──────── MATERIALS PROVIDED

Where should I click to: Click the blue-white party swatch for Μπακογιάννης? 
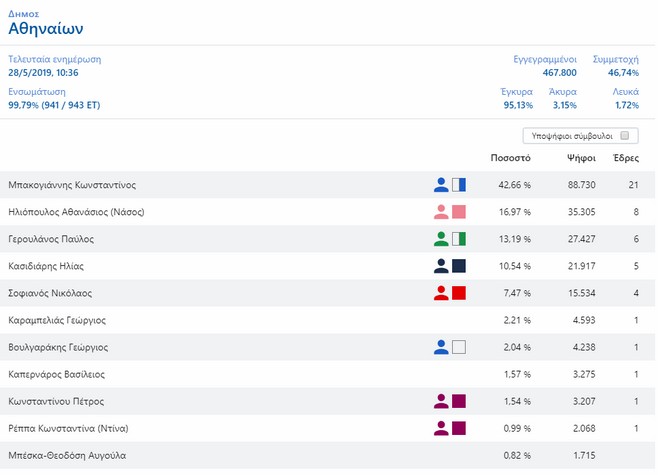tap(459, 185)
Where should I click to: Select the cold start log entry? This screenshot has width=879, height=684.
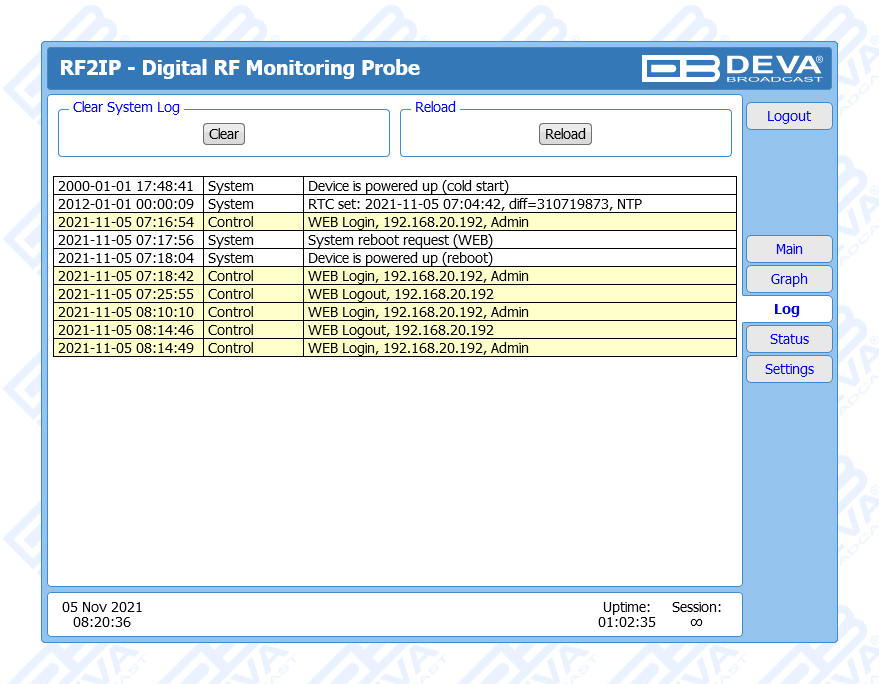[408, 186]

────────────────
──────── MATERIALS PROVIDED

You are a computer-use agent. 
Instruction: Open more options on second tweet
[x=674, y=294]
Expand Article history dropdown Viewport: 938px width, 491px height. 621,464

────────────────

Rewrite the stretch of the listing from the line containing "You are a computer-use agent." through the line containing "Expand Article history", requests included, and raise every coordinate in the answers by 147.

You are a computer-use agent. 
Instruction: Open more options on second tweet
[x=821, y=441]
Expand Article history dropdown Viewport: 938px width, 491px height. 768,611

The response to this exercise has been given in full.